Il est connu qu’en cas d’infection au Covid-19, des symptômes prolongés peuvent nuire à la santé d’une personne. C’est ce que l’on appelle le Covid long. Au-delà de cette considération médicale, la période de pandémie a affecté la société en général. Les confinements successifs ont provoqué un changement dans les comportements des individus, et notamment dans leurs habitudes de consommation. Désormais, la flemme conditionne plus que jamais nos façons de vivre, selon l’étude.

Cette « épidémie de flemme » résulterait d’une perte de motivation constatée chez de nombreux Français depuis le début de la pandémie. 45% des plus de 18 ans sondés dans le cadre de l’enquête, déclarent avoir la flemme de sortir de chez eux. Une flemme qui touche plus les tranches d’âge intermédiaires : 52% parmi les 25-34 ans et 53% auprès des 35-49 ans, contre 33% chez les plus de soixante-cinq ans.

L’appel puissant du canapé !

Une apathie qui bride le quotidien de certains. Salles de cinéma qui peinent à se remplir, boîtes de nuit vides, baisse du nombre de bénévoles dans les associations. L’enquête donne une multitude d’indicateurs révélateurs de cette baisse de motivation au sein de la société française. Le bilan négatif du marché cinématographique depuis le début de la pandémie, étaye cette flemme généralisée selon l’étude.

D’après les chiffres CNC, le nombre de tickets vendus en septembre dernier a baissé de 34% par rapport à septembre 2019. Si l’industrie du cinéma, déjà en difficulté avant la pandémie, insiste sur la hausse des prix pour expliquer cette baisse de fréquentation des salles obscures, l’étude pointe « l’effet flemme » du Covid-19.

Au grand dam du septième art, le marché économique entretient cette « épidémie de flemme ». Concurrencé par l’arrivée de nouveaux produits comme les vidéoprojecteurs dont les ventes croissent, mais surtout par celle des plateformes de streaming telles que Netflix. Selon l’étude, ces plateformes alimentent « la propension des individus à adopter l’art de la flemme ». Une étude récente de l’Ifop montrait que Netflix, Amazon, Prime Video ou encore Disney + avaient une incidence sur la fréquentation des salles de cinéma.

* _Éléments enregistrés_
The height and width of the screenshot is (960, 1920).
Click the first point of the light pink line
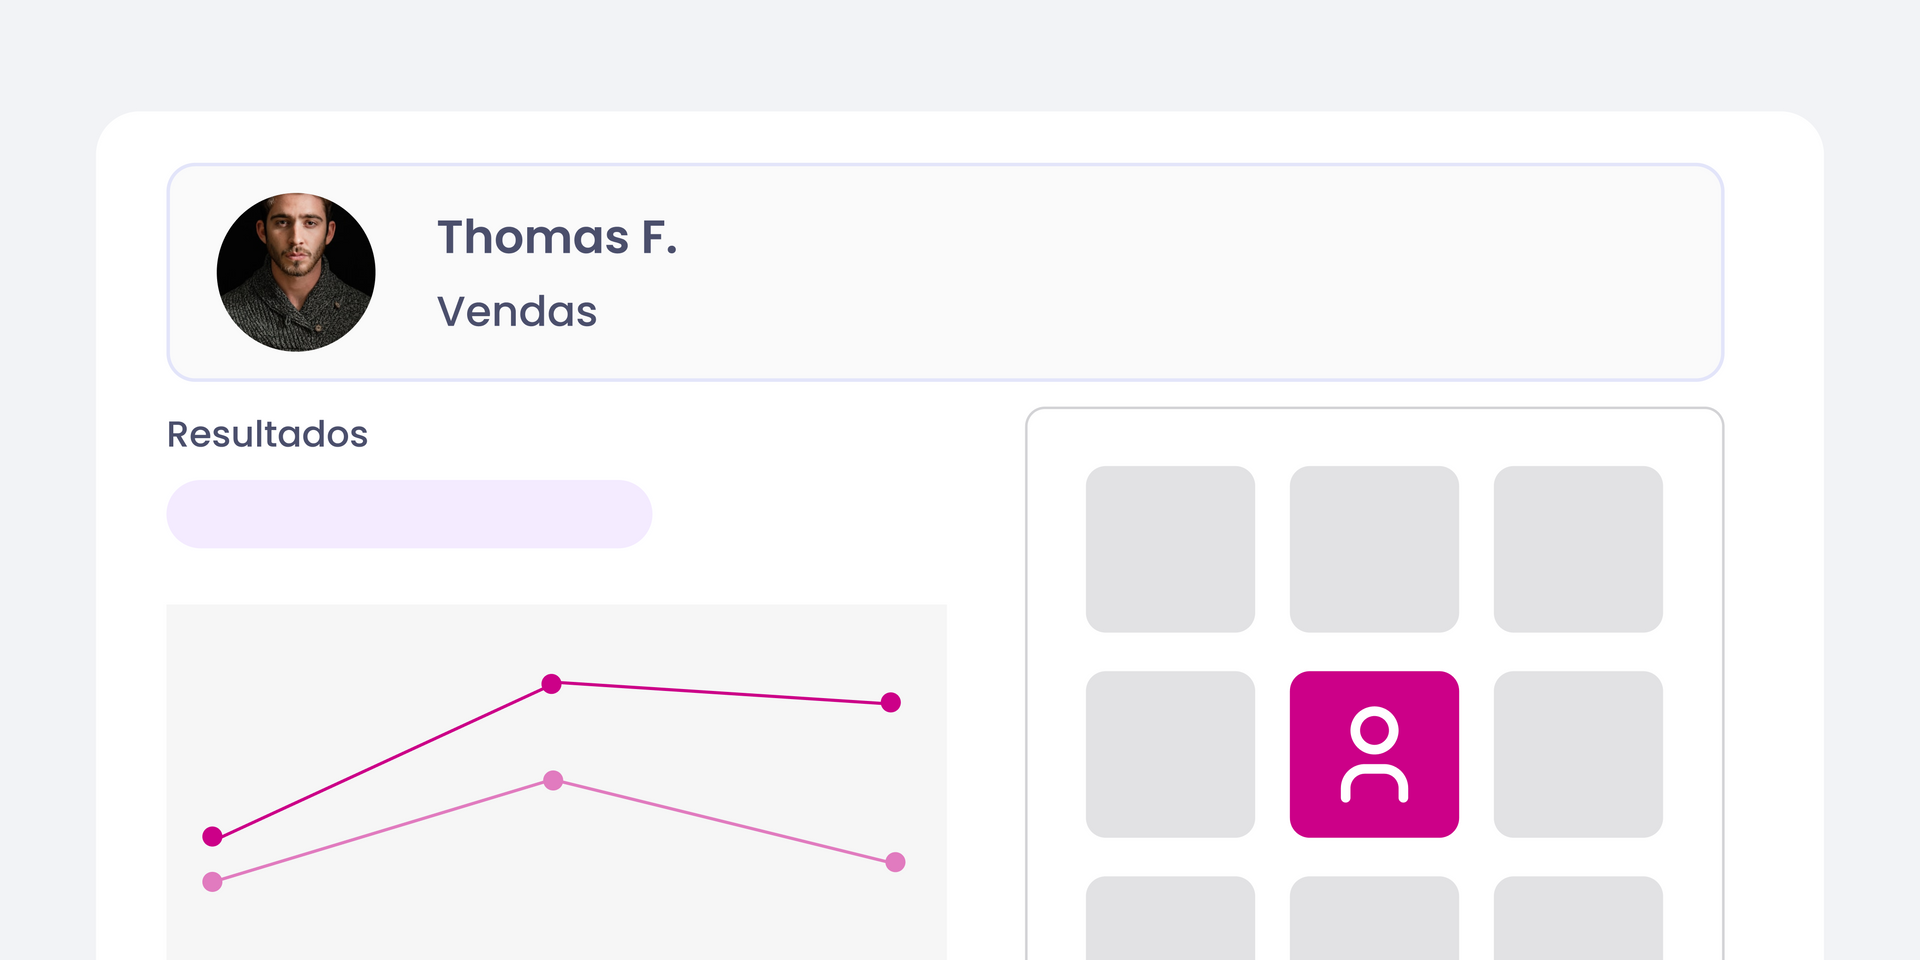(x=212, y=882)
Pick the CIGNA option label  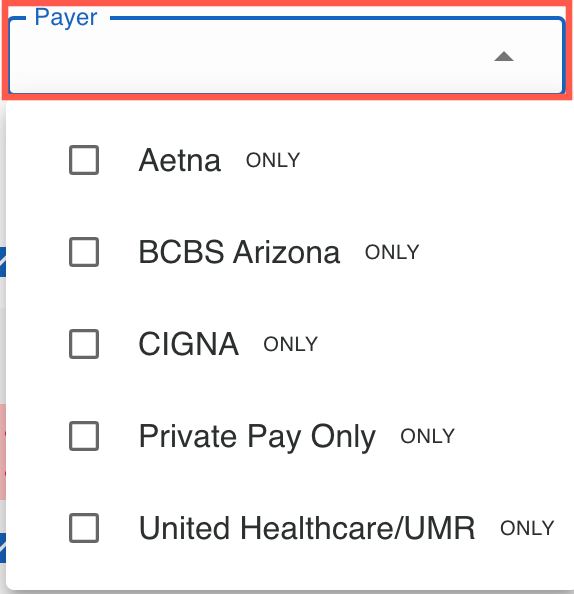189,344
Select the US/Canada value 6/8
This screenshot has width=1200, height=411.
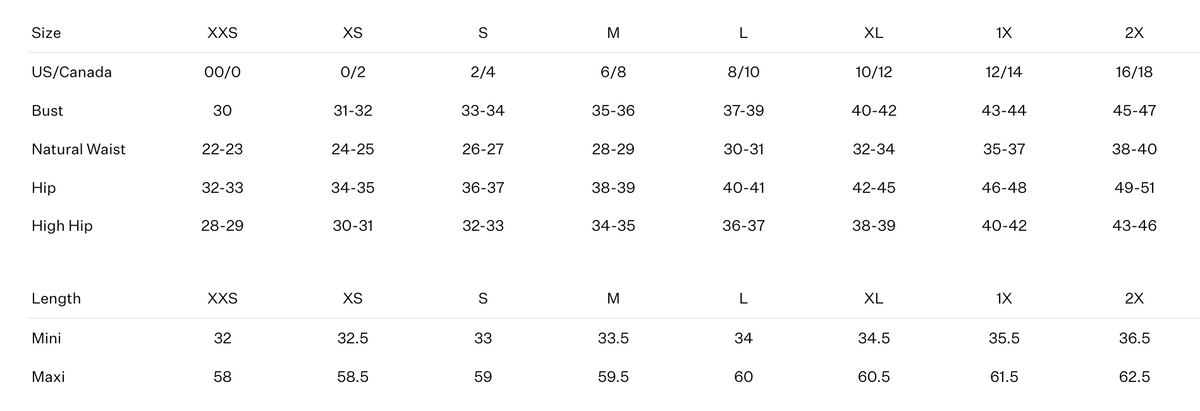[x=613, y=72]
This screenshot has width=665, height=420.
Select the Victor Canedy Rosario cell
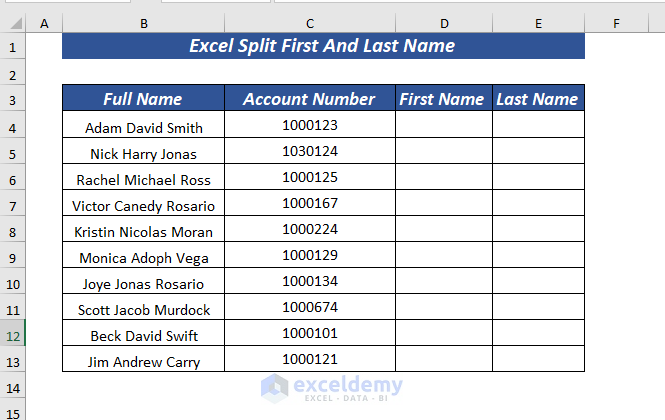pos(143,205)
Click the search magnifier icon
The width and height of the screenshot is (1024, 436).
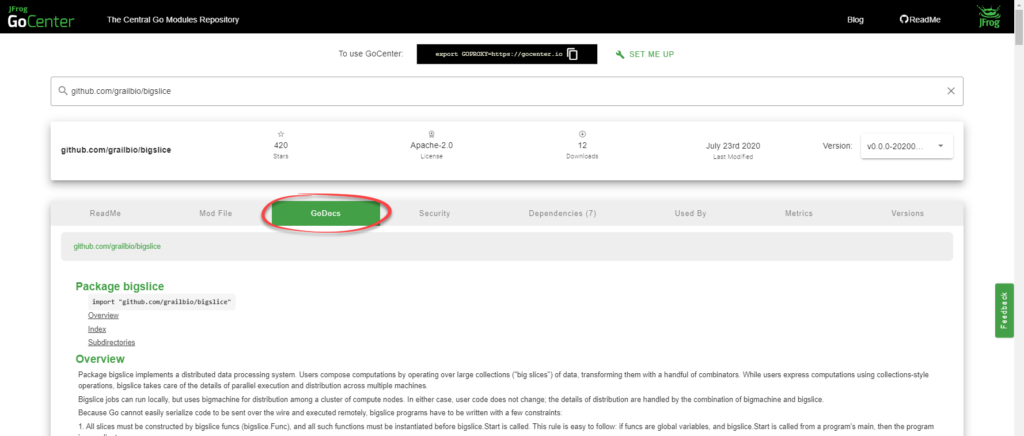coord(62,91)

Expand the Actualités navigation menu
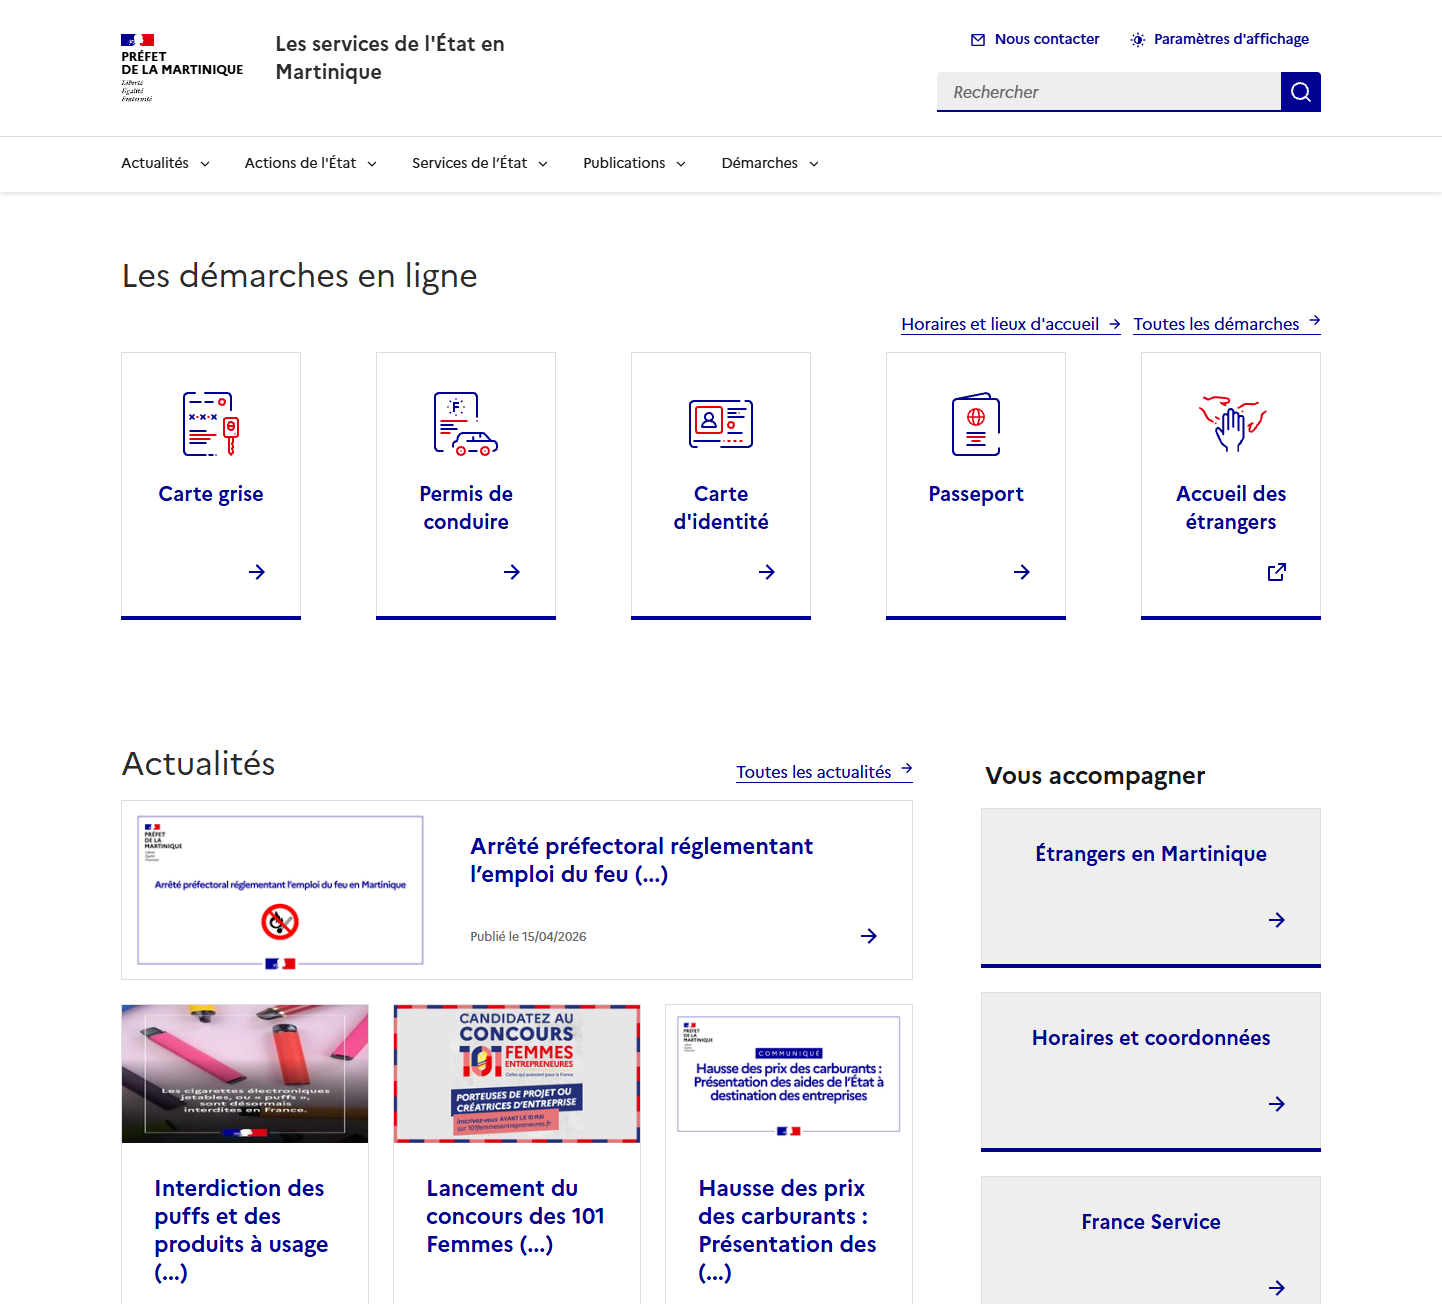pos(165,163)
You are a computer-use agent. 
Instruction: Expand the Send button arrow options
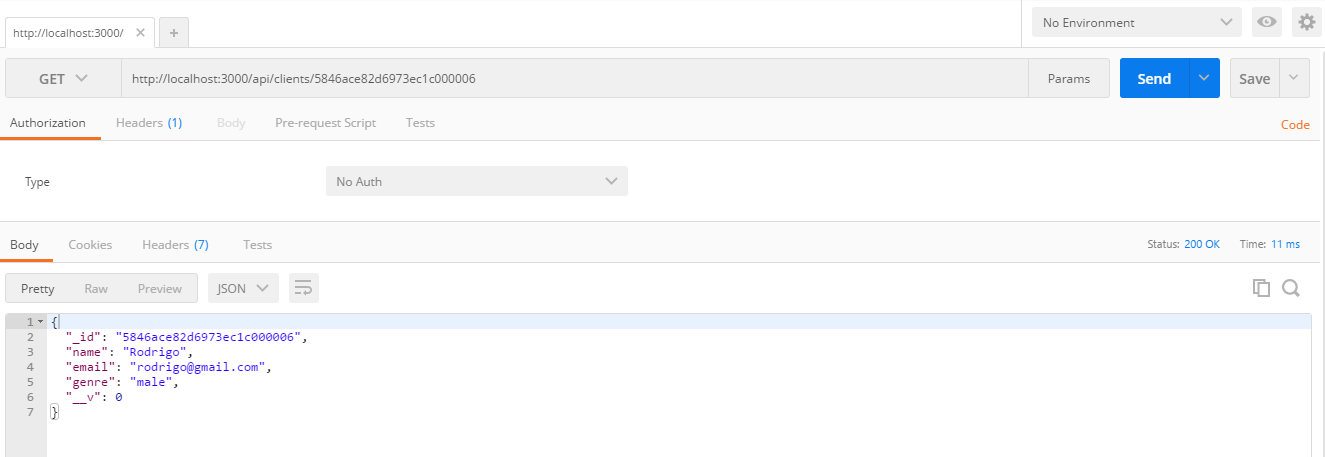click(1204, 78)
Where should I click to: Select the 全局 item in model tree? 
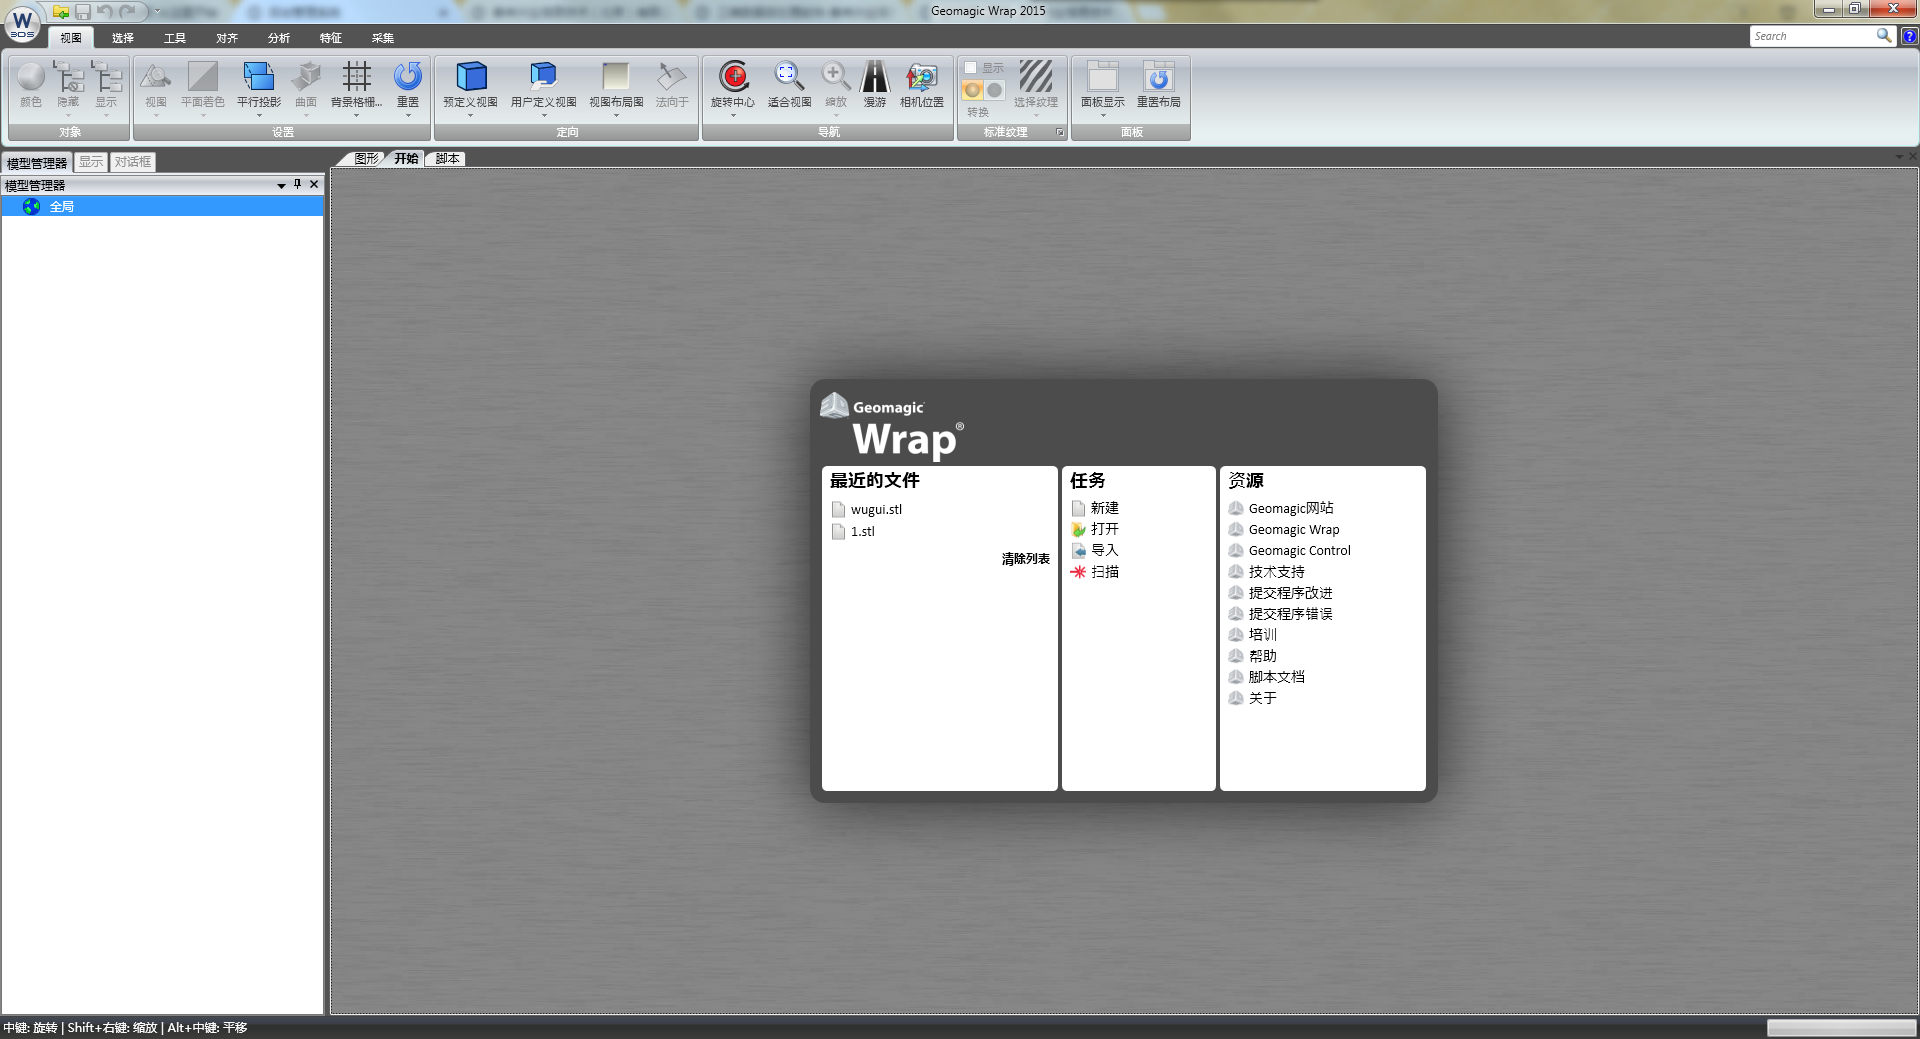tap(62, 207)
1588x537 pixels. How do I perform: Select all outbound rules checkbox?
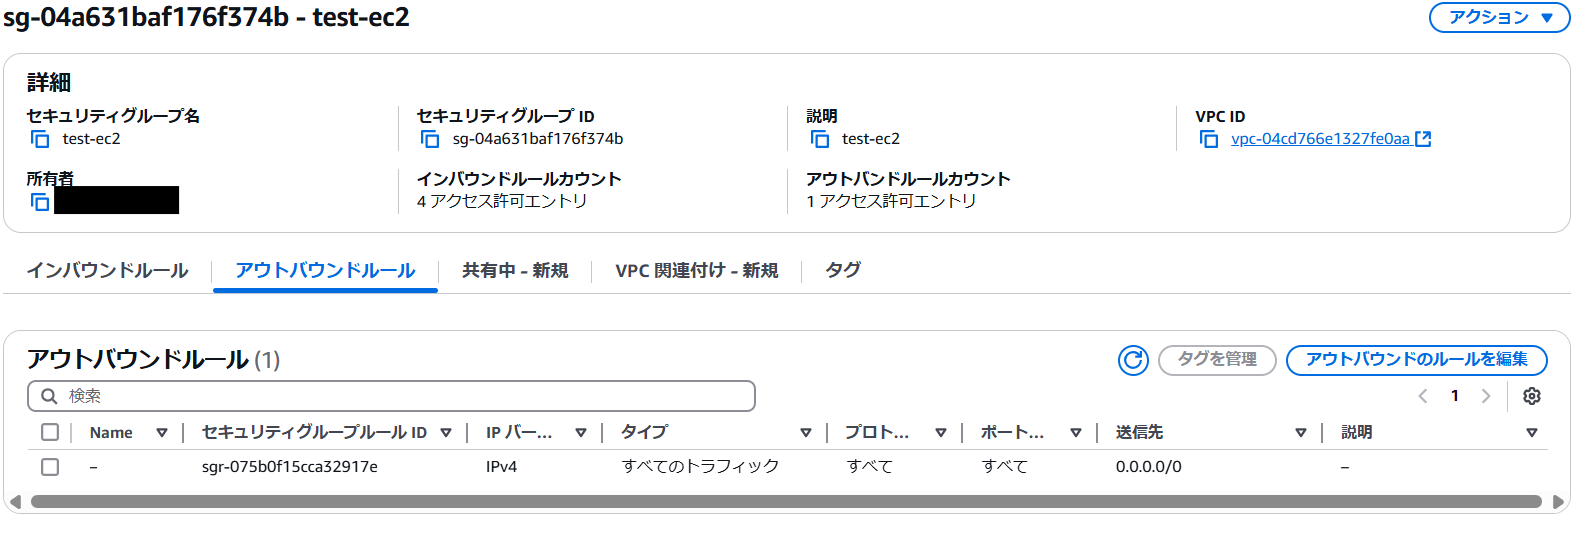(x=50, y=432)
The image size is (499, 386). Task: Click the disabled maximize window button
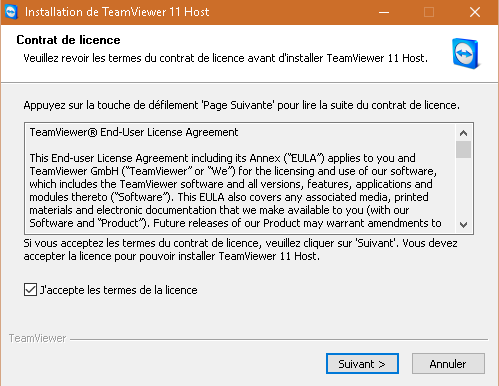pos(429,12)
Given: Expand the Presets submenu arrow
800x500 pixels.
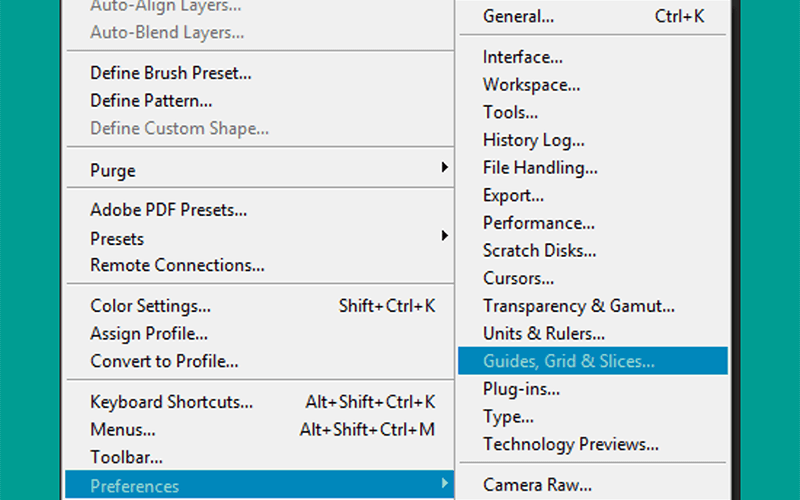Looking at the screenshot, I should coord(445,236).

* _TÂCHES À RÉALISER_
- 1) Dans le texte sur l'épidémie de flemme, quel pourcentage des 25-34 ans déclare avoir la flemme de sortir de chez eux ?
- 2) Indiquez si chacun des énoncés suivants concorde avec le texte sur l'épidémie de flemme, en citant les mots décisifs : (a) D'après les chiffres CNC, le nombre de tickets vendus en septembre dernier a baissé de 34% par rapport à septembre 2019. (b) Les plus de soixante-cinq ans sont la tranche d'âge la plus touchée par la flemme. (c) Les ventes de vidéoprojecteurs diminuent.
- 3) Mettez à jour la partie du texte sur l'épidémie de flemme qui s'ouvre sur les mots contenant « Au grand dam » et se ferme sur « salles de cinéma. », en y remplaçant « septième art » par « grand écran ».
Les enregistrements n'interviennent en rien ici.

* _RÉPONSES_
- 1) 52% des 25-34 ans.

- 2)
(a) Oui : « le nombre de tickets vendus en septembre dernier a baissé de 34% par rapport à septembre 2019 ».
(b) Non : « Une flemme qui touche plus les tranches d’âge intermédiaires ».
(c) Non : « les vidéoprojecteurs dont les ventes croissent ».

- 3)
Au grand dam du grand écran, le marché économique entretient cette « épidémie de flemme ». Concurrencé par l’arrivée de nouveaux produits comme les vidéoprojecteurs dont les ventes croissent, mais surtout par celle des plateformes de streaming telles que Netflix. Selon l’étude, ces plateformes alimentent « la propension des individus à adopter l’art de la flemme ». Une étude récente de l’Ifop montrait que Netflix, Amazon, Prime Video ou encore Disney + avaient une incidence sur la fréquentation des salles de cinéma.